- **Work order**:
Going through the data below, tally every line where the string "total" occurs, then give only the tally.

(Exercise data)

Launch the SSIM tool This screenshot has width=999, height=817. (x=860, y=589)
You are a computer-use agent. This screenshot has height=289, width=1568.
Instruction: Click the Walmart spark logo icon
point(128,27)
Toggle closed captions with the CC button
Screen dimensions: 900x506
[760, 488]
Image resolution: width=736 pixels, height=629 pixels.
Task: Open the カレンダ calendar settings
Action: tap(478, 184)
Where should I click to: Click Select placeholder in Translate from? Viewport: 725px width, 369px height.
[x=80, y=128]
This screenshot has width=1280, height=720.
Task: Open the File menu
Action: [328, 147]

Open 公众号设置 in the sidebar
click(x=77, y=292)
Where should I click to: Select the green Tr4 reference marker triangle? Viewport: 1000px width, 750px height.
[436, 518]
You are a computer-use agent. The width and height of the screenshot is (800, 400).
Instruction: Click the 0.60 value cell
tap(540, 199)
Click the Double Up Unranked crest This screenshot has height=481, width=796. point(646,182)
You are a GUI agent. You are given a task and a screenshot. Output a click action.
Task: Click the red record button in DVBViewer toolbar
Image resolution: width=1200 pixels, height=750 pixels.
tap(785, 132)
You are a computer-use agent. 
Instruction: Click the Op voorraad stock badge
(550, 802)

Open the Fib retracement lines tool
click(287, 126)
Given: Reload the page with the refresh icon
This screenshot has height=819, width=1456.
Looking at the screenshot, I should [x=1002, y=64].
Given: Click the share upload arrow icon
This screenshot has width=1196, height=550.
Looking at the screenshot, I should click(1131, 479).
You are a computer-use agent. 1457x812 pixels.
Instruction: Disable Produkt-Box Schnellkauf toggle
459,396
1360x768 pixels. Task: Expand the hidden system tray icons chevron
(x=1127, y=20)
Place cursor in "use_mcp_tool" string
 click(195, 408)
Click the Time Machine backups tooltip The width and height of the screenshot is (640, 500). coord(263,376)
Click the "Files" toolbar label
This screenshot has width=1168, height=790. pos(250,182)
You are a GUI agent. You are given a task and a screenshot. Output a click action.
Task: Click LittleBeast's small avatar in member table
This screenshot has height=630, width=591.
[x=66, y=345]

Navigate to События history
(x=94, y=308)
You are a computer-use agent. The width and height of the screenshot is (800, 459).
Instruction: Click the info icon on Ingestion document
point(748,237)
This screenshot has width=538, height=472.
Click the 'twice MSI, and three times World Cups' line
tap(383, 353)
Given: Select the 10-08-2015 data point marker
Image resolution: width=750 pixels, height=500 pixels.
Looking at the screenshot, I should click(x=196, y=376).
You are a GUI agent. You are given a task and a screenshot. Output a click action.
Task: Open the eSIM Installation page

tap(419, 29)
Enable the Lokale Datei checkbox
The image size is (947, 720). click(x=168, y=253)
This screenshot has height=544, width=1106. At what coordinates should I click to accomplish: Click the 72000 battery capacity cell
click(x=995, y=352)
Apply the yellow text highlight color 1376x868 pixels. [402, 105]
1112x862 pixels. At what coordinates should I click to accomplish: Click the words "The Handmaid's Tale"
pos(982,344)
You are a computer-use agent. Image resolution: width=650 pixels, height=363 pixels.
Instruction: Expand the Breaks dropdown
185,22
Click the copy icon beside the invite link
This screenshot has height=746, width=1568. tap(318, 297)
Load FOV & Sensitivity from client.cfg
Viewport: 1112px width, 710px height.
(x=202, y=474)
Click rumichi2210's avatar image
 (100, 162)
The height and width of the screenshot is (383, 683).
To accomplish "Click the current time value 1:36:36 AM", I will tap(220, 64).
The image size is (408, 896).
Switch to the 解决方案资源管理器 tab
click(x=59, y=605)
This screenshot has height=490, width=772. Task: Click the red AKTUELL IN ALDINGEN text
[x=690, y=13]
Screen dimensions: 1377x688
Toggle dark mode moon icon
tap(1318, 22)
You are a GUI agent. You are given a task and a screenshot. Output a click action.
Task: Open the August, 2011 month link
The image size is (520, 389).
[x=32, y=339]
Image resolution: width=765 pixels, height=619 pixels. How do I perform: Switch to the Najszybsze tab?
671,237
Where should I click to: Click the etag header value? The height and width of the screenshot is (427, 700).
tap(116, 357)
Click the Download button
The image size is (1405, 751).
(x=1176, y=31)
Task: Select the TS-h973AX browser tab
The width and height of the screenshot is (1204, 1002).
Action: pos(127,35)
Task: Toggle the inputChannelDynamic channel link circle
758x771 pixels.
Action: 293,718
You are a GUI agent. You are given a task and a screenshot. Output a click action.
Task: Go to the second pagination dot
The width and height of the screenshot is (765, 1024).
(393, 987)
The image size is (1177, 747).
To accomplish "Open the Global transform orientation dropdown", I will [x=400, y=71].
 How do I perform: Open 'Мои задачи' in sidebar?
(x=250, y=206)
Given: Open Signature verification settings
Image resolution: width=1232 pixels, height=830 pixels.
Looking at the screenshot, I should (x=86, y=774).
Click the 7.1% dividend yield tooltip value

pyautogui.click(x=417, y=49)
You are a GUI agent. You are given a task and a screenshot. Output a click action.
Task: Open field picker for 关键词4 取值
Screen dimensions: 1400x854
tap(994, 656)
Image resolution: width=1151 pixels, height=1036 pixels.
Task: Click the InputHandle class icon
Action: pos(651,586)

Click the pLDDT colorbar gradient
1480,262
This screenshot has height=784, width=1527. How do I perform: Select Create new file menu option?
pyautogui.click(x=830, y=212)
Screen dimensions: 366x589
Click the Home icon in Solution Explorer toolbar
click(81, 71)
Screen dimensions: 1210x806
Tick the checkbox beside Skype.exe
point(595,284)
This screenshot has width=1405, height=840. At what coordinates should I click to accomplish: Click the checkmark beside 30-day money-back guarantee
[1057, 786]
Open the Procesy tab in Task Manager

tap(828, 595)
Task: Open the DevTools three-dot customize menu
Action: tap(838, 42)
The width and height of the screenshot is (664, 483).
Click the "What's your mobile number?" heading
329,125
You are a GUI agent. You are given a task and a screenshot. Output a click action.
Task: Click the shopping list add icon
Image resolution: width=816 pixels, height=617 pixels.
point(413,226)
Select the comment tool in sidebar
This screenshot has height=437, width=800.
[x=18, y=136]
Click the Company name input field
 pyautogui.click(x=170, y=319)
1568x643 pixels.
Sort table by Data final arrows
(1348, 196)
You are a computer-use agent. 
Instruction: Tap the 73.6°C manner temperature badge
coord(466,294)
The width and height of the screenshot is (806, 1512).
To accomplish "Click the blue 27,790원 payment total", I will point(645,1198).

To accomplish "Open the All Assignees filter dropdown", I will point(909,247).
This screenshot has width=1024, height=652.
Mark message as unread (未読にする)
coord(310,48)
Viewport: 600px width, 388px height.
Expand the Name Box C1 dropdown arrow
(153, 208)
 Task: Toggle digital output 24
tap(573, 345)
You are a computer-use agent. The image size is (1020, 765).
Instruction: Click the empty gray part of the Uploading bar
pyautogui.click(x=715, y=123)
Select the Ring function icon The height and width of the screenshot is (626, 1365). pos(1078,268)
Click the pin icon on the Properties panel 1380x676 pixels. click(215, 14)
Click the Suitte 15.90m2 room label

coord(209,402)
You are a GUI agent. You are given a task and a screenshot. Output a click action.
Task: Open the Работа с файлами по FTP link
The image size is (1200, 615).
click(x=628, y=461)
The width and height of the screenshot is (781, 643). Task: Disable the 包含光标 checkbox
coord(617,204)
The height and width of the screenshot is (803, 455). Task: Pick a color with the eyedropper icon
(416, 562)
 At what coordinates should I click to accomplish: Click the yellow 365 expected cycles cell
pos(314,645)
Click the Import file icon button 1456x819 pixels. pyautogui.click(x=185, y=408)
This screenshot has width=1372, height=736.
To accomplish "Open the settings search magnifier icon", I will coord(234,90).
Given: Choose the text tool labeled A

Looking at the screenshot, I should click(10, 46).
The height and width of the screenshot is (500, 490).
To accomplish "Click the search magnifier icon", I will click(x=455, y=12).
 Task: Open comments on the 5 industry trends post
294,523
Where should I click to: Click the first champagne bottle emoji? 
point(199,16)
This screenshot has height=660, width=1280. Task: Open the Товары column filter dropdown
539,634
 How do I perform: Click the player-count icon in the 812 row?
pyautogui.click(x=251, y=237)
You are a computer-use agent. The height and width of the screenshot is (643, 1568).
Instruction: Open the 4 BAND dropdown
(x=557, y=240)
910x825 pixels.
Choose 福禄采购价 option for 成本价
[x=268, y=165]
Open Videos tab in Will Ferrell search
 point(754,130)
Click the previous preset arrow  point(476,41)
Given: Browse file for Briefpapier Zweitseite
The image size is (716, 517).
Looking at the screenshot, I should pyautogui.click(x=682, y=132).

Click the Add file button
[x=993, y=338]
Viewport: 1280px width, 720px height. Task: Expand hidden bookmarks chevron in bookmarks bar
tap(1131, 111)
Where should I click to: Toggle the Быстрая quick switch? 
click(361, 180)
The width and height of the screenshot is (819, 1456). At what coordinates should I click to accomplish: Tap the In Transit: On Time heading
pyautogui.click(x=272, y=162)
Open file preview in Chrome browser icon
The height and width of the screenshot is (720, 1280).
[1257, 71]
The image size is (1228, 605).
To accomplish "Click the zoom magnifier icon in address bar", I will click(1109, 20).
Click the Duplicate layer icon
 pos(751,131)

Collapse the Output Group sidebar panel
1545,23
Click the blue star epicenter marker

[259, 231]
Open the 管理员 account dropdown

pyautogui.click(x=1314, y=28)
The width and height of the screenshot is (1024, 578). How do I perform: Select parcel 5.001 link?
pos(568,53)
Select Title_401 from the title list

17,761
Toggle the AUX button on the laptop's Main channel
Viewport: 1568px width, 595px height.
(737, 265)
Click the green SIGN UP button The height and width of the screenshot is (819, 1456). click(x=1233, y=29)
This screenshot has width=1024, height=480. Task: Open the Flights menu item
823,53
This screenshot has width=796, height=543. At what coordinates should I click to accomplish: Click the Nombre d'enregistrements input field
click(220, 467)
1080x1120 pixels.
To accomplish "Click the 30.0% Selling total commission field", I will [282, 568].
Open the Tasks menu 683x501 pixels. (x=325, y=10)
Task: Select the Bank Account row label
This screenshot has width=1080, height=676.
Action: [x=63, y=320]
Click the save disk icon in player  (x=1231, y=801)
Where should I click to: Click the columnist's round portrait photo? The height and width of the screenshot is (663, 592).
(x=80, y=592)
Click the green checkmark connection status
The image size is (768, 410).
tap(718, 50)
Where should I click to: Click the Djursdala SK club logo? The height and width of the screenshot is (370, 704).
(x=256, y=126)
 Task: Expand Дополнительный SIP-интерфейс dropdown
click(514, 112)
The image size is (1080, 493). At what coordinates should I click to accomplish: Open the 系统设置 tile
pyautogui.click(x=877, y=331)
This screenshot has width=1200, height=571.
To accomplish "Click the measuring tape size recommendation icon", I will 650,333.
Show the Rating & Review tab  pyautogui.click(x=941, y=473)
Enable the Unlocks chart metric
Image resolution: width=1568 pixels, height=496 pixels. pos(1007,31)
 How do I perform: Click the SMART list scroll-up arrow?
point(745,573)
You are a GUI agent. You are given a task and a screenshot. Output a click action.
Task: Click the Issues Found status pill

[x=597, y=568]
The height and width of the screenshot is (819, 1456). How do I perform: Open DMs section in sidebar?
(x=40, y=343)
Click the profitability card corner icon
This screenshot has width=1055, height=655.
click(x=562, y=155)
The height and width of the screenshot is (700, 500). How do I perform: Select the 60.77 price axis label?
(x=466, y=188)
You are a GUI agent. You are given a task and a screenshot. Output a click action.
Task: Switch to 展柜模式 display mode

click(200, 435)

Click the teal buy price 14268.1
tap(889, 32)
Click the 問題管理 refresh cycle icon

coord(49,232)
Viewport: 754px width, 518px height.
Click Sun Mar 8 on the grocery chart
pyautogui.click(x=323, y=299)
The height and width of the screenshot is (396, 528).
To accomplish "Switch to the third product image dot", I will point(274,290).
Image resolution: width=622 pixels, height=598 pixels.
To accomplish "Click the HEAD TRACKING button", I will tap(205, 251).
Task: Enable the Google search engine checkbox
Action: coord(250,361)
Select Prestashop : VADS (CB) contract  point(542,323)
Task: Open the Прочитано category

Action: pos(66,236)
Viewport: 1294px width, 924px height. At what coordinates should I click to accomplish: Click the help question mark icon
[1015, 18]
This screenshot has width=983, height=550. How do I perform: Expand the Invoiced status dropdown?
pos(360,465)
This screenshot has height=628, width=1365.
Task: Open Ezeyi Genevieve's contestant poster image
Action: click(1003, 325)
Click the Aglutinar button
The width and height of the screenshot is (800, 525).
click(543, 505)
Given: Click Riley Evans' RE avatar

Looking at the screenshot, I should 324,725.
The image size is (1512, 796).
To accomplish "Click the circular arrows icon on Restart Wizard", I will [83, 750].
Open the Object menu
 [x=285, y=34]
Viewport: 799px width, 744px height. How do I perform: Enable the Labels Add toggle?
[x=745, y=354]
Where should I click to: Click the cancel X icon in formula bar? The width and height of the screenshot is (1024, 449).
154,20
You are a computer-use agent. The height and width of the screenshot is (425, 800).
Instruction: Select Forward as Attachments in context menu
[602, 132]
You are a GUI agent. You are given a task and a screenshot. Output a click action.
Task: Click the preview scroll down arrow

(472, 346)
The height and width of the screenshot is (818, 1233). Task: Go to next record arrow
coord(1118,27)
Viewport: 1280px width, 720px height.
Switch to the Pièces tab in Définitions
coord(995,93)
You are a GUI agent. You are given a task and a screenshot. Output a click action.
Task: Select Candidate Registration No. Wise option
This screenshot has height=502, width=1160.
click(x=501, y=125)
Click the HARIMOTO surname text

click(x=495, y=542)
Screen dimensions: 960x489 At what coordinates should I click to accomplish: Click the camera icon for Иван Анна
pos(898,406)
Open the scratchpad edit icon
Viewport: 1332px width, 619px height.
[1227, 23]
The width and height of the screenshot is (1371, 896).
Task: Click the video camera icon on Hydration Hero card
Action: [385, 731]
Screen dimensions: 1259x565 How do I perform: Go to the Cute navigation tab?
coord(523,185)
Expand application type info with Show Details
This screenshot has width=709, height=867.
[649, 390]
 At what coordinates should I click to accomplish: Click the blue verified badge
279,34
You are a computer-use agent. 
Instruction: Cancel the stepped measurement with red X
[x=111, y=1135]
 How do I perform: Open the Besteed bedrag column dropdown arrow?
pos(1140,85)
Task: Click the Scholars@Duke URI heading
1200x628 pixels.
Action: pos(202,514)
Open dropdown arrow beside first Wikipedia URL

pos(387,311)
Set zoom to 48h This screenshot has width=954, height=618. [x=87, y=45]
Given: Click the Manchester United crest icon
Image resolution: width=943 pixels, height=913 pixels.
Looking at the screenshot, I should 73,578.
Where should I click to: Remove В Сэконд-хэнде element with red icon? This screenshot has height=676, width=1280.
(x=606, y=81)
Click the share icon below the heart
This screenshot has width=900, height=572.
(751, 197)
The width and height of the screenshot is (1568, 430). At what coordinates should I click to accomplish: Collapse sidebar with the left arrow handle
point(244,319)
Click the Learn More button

(End Exercise data)

- **Task solution**:
2